> _EXERCISE_:
Check each line of the material below for "will" and copy those where it appears.

> _SUPPLIED INFORMATION_:
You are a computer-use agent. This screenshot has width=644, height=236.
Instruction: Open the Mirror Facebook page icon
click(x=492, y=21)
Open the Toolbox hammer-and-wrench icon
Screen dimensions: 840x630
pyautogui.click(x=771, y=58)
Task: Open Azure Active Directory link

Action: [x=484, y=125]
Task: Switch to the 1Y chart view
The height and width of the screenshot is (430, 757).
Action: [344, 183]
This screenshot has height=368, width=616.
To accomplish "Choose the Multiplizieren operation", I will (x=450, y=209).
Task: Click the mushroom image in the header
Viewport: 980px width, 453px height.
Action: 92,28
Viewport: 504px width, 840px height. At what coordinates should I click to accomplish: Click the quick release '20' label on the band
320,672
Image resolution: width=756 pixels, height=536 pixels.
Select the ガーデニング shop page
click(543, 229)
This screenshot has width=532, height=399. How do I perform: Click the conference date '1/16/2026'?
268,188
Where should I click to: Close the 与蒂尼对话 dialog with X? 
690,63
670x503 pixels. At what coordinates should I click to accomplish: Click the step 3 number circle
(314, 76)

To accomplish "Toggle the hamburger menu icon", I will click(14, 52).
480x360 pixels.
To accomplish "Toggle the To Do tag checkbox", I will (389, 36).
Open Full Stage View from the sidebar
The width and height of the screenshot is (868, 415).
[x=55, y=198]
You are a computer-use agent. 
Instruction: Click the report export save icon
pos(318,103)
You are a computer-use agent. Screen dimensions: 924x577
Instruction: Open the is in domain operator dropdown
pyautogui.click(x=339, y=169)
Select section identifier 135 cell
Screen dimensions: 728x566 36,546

> _FINAL ANSWER_:
To accomplish "Choose the Multiplizieren operation", I will (x=450, y=209).
To accomplish "Toggle the hamburger menu icon", I will click(14, 52).
To accomplish "Toggle the To Do tag checkbox", I will (389, 36).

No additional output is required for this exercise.